Muy por el contrario, la historia da a manos llenas ejemplos de seres que adoptaron una conducta diametralmente opuesta a estos dos ejemplos primeros. John Pierpont Morgan nació el 17 de abril de 1837, estudió matemática en Ginebra y en la universidad de Gatinga, era capaz de resolver complicadas ecuaciones sin recurrir a anotaciones y extraía raíces cuadradas de memoria. Se hizo empresario y amasó una célebre fortuna. Medía casi dos metros y pesaba más de 90 kilos. Durante la guerra de Secesión se negó a participar; cuando fue reclutado a la fuerza, pagó a un sustituto para que asumiese su identidad. No era por una cuestión principista que no quiso participar de la contienda bélica, tenía otros planes en mente: un gran negocio. Compraba armas viejas y las revendía al ejército a siete veces su valor. Con esa millonaria operación fundó la casa J. P. Morgan & Co., famosa por vender a los ingleses el ferrocarril de Nueva York, con la condición de hacerse nombrar director. Prestaba dinero al gobierno norteamericano y creó la U. S. Steel, que fue la primera empresa con un capital superior a los mil millones de dólares. Hábil inversionista, descubrió que la clave para aumentar su fortuna era diversificar los negocios, por eso se decidió a dominar el mercado de la telefonía y se hizo dueño de la American Telephone and Telegraph y la General Electric.

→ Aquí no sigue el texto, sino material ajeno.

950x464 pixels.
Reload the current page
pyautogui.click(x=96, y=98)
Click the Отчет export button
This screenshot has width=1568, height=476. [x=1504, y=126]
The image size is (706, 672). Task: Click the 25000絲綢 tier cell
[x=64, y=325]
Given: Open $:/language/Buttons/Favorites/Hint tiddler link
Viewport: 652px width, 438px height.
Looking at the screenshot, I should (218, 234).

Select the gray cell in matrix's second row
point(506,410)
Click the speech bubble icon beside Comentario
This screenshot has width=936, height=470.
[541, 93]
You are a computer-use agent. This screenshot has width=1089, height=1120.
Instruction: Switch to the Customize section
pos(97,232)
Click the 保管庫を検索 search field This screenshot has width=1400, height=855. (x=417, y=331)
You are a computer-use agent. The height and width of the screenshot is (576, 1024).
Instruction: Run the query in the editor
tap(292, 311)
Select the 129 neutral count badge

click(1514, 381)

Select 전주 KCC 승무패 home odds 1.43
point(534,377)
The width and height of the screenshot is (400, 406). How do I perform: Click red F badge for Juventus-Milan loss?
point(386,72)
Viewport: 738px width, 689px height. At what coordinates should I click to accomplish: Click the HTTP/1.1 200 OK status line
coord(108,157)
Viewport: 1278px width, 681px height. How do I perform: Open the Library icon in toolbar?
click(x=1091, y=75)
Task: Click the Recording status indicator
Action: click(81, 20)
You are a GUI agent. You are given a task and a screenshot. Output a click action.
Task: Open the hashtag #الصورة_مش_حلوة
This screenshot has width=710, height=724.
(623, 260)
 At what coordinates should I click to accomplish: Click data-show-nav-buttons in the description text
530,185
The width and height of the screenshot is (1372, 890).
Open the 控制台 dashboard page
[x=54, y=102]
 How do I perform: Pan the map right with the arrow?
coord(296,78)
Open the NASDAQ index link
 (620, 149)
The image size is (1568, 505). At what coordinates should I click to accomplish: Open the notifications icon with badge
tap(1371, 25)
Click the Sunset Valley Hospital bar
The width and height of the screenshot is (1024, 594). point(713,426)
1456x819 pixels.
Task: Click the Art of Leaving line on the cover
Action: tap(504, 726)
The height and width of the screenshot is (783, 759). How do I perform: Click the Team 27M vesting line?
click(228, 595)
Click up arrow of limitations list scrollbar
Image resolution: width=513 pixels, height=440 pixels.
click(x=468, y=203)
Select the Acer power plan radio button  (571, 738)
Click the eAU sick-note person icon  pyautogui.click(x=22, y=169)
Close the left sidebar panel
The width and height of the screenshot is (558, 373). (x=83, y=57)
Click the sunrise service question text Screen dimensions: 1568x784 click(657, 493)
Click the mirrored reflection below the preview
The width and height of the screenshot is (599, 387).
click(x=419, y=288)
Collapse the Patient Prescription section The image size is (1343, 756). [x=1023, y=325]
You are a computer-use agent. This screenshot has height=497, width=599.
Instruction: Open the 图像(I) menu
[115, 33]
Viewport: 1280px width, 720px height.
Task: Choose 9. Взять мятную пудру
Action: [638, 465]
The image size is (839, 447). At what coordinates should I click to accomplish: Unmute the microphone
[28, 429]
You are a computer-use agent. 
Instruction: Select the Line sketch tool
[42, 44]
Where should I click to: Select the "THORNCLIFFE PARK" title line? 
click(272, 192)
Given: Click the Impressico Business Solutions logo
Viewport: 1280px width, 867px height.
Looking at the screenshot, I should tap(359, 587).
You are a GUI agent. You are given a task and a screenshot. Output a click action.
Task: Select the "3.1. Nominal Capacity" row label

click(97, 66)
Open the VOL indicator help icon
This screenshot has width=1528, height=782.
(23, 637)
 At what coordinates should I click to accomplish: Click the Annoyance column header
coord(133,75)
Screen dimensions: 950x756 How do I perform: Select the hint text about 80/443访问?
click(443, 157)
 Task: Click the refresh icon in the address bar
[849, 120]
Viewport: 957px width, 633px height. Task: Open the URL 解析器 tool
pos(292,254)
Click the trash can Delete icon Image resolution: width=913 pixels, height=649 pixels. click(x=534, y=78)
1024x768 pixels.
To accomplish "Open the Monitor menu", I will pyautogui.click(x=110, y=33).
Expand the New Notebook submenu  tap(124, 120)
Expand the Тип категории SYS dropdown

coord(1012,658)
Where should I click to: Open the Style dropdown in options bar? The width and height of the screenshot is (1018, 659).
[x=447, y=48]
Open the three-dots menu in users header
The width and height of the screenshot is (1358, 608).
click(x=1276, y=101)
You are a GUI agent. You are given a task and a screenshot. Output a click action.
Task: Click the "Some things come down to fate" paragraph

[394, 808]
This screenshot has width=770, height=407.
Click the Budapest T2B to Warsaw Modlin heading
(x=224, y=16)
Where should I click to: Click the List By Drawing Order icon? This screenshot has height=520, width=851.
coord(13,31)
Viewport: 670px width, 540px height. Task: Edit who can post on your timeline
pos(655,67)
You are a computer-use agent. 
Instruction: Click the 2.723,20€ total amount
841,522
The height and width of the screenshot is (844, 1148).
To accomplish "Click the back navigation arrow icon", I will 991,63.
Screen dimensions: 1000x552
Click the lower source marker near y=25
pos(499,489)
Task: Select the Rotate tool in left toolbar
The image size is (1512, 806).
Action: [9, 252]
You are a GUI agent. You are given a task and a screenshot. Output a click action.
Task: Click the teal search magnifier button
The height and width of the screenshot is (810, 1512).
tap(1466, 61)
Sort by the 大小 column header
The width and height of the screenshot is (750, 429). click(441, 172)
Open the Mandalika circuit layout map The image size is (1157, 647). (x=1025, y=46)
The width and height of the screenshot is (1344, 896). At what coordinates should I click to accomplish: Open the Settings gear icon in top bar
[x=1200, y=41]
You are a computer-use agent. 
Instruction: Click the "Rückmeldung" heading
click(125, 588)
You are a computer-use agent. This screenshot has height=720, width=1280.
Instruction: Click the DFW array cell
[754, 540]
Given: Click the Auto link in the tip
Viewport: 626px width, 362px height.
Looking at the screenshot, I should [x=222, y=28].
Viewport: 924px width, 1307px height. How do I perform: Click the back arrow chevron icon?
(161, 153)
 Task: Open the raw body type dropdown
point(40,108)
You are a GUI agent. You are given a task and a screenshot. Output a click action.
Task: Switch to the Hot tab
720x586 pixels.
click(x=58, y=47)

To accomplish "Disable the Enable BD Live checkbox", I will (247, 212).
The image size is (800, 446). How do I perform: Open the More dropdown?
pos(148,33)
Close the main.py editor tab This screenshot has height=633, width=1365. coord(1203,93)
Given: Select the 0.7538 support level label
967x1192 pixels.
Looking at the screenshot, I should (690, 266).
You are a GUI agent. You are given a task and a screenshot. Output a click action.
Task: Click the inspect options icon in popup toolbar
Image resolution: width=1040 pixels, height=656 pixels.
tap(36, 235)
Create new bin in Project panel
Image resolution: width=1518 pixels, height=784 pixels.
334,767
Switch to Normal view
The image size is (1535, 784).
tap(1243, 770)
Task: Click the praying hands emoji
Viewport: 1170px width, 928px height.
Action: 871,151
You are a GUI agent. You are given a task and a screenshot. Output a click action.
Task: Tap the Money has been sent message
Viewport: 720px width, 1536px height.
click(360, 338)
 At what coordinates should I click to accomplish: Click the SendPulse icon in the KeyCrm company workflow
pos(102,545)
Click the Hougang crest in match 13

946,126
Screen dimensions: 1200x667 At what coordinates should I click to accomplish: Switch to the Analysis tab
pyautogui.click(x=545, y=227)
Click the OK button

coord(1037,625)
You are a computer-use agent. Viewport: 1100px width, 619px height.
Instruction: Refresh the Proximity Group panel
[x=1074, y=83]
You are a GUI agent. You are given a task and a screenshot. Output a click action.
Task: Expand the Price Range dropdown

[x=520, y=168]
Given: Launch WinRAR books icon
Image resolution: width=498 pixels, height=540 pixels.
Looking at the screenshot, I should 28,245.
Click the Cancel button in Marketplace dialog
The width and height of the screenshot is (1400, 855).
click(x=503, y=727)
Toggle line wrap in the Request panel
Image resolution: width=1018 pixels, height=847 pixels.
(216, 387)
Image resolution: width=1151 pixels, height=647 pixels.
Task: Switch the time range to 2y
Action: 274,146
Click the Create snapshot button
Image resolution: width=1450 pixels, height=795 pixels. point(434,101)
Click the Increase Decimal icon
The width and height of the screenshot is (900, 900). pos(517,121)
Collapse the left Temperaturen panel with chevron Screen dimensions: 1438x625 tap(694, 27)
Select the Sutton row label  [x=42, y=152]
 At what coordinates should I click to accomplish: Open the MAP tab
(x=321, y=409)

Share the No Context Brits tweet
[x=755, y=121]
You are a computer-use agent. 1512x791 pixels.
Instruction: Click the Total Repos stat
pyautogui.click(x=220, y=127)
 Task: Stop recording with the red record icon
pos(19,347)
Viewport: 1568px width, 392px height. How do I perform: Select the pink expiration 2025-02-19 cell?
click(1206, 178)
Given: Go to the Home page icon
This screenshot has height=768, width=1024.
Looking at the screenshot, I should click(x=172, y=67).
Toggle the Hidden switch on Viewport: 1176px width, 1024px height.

Enrique Santos Discépolo escribió en Quevachaché: “El verdadero amor se ahogó en la sopa, la panza es reina y el dinero es Dios”. Y a ese Dios rindieron culto muchos gobernantes, entre ellos, el presidente filipino Ferdinando Marcos, quien en los años de su mandato adquirió una mansión en Manhattan de seis pisos. Los baños tenían instalaciones de oro. Cada piso tenía su propia cocina. Había tres pianos de cola, un clavicordio y varios retratos de cuerpo entero de Marcos y su esposa. Como le gustaba bailar, hizo construir en su casa una discoteca, con espejos en todas las paredes, y almohadones que lucían el lema del matrimonio: “Ser rico ya no es más un pecado, es un milagro”.